Mieli ściągać Polaków do kraju w ratunku przed COVID-em. Akcja “Lot do domu” rozliczona na kolanie

Natalia Gorzelnik
Poważne nieprawidłowości w wydatkach Kancelarii Premiera na akcję "Lot do domu" stwierdziła Najwyższa Izba Kontroli. “Na kolanie” miało być rozliczonych ponad 331 milionów złotych. KPRM broni się, że wybuch pandemii to sytuacja kryzysowa i potrzebne było natychmiastowe działanie.
Kwiecień 2020. Pasażerowie specjalnego lotu PLL LOT z Mediolanu, przez Rzym, do Rzeszowa. Fot. Patryk Ogorzałek / Agencja Gazeta

"Lot do domu"

Operacja "Lot do domu", miała ułatwić powrót do kraju dla Polaków, którzy w czasie pandemii utknęli w różnych częściach świata. Stawka za lot miała być zryczałtowana i taka sama dla wszystkich, resztę dopłacało państwo.

Wizja była szczytna, ale - jak pisaliśmy w InnPoland wiosną 2020, rzeczywistość rozczarowała.

Najpierw personel pokładowy LOT nie zostawił suchej nitki na stanie przygotowania linii do ochrony swoich pracowników przed zarażeniem. – Kraj jest w zawieszeniu, wszyscy mają siedzieć w domach a nas wciskają do pełnych samolotów i każą robić regularny serwis. To chyba jakiś żart! – komentowano na Twitterze.
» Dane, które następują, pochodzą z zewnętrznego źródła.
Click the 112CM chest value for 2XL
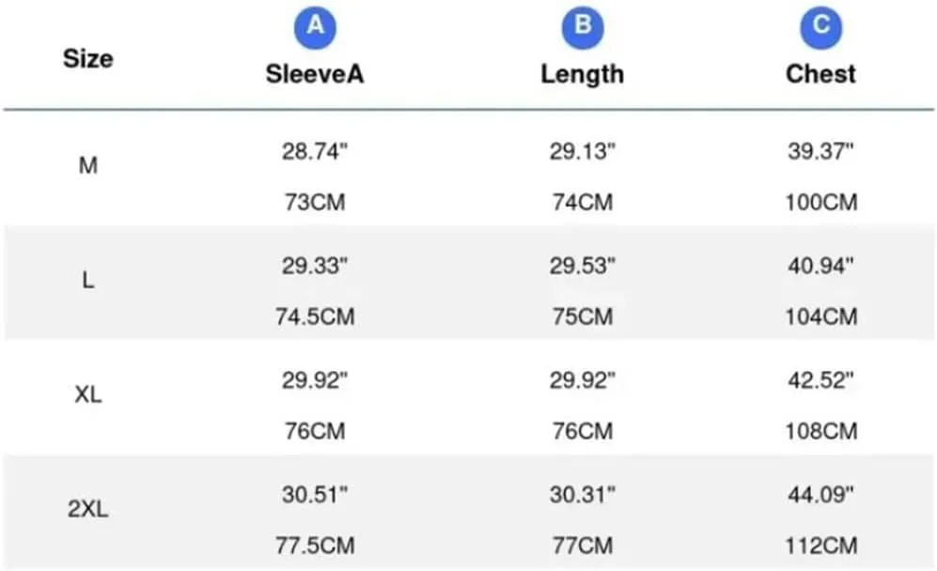This screenshot has width=937, height=571. [821, 546]
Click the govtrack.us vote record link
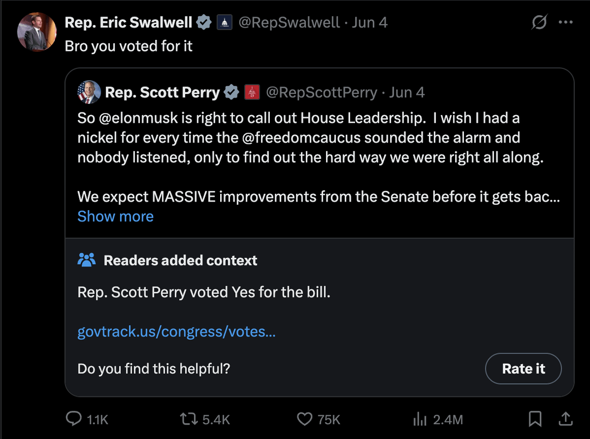 (176, 331)
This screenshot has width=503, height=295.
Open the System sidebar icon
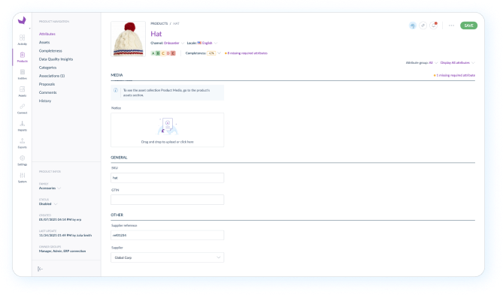tap(22, 177)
A potem sami pasażerowie zaczęli narzekać na cenę rządowego ratunku.
– Mój lot Wizzair z Wielkiej Brytanii do Wrocławia kosztował 60 funtów za czteroosobową rodzinę. Jeżeli zdecydowalibyśmy się wracać z PLL LOT, musielibyśmy zapłacić 370 funtów – mówiła jedna z Polek.

Niemal 4 tys. zł wyniósł natomiast koszt powrotu z Cypru czteroosobowej rodziny innego rodaka. – Gdy zapytałem konsula, co mam zrobić, jeśli nie mam tych pieniędzy, to usłyszałem, abym pożyczył od rodziny. Polacy na Cyprze są zrozpaczeni. Kto nam odda pieniądze? – załamywał ręce.
Czytaj także: Drogi lot do domu. Ceny biletów ewakuacyjnych wprawiły pasażerów w prawdziwą furię

Rozliczenie na kolanie

To jednak nie koniec zamieszania wokół akcji powrotów do domu. Dziennikarze Wirtualnej Polski dotarli do szczegółowej analizy przeprowadzonej przez Najwyższą Izbę Kontroli.
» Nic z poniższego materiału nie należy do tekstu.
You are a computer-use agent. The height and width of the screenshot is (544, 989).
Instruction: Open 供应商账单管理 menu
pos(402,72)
Wynika z niej m.in., że Kancelaria Premiera za realizację akcji "Lotu do domu" zapłaciła LOT-owi ponad 331 milionów złotych bez weryfikacji wystawionych faktur i za późno wystąpiła do Prokuratorii Generalnej o opinię prawną dotyczącą zasadności wydatków.
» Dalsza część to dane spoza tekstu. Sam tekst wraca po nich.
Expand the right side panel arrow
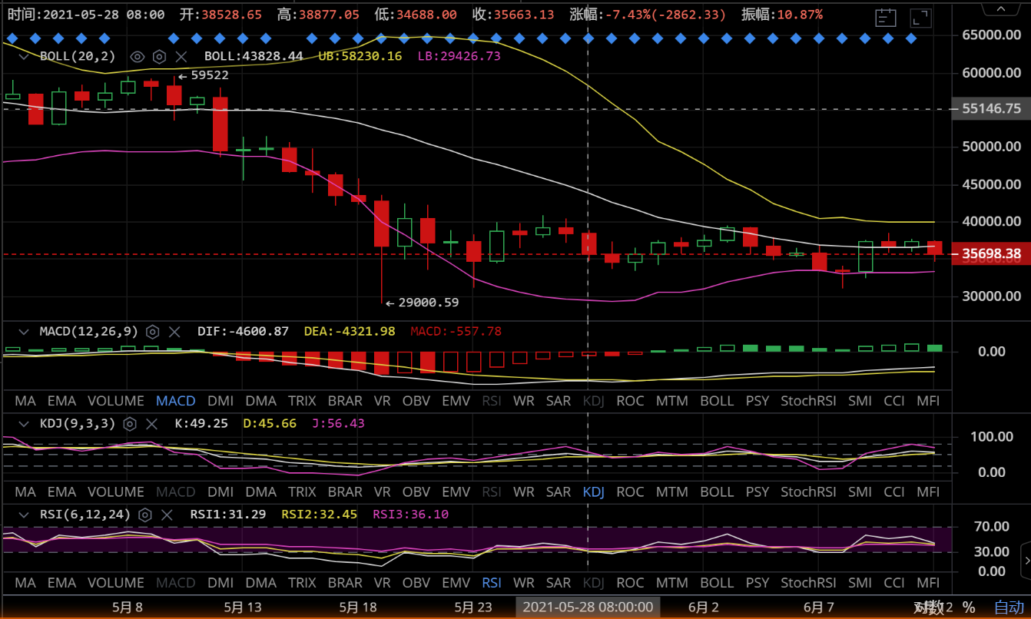The height and width of the screenshot is (619, 1031). click(x=1025, y=554)
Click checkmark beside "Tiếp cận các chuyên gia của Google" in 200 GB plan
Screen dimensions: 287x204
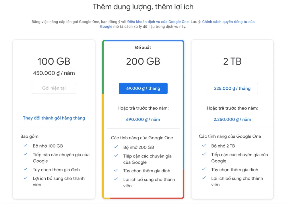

"KPRM nierzetelnie rozliczyła wykonanie usług na łączną kwotę 331 615 133,93 zł w ramach rządowego programu #LotDoDomu, realizowanego na podstawie umowy zawartej pomiędzy KPRM a LOT S.A. Pomimo możliwości żądania dokumentów do weryfikacji, KPRM nie skorzystała z niej ani razu (…) Nie żądano zmiennej dla poszczególnych lotów kalkulacji ich kosztów”.

– Mamy tu do czynienia z niedopełnieniem obowiązków. Jeżeli NIK nie złoży zawiadomienia do prokuratury, z pewnością zrobi to opozycja – zapowiedzieli posłowie Dariusz Joński i Michał Szczerba z Platformy Obywatelskiej.

Wyjaśnienia rządu

Dyrektor Generalna KPRM przekazała w odpowiedzi kontrolerom NIK, że LOT przedstawił zbiorcze zestawienie kosztów poniesionych w ramach akcji "Lot do domu", a Kancelaria potwierdziła, że wszystkie loty, za które zapłacono, zostały zrealizowane.

Przedstawiciel Departamentu Prawnego KPRM stwierdził, że wystąpienie o opinię Prokuratorii Generalnej - zgodnie z wymaganym terminem - nie było możliwe ze względu na nagłą decyzję o zamknięciu granic. “Powstała konieczność natychmiastowego sprowadzenia obywateli polskich do domu” - czytamy.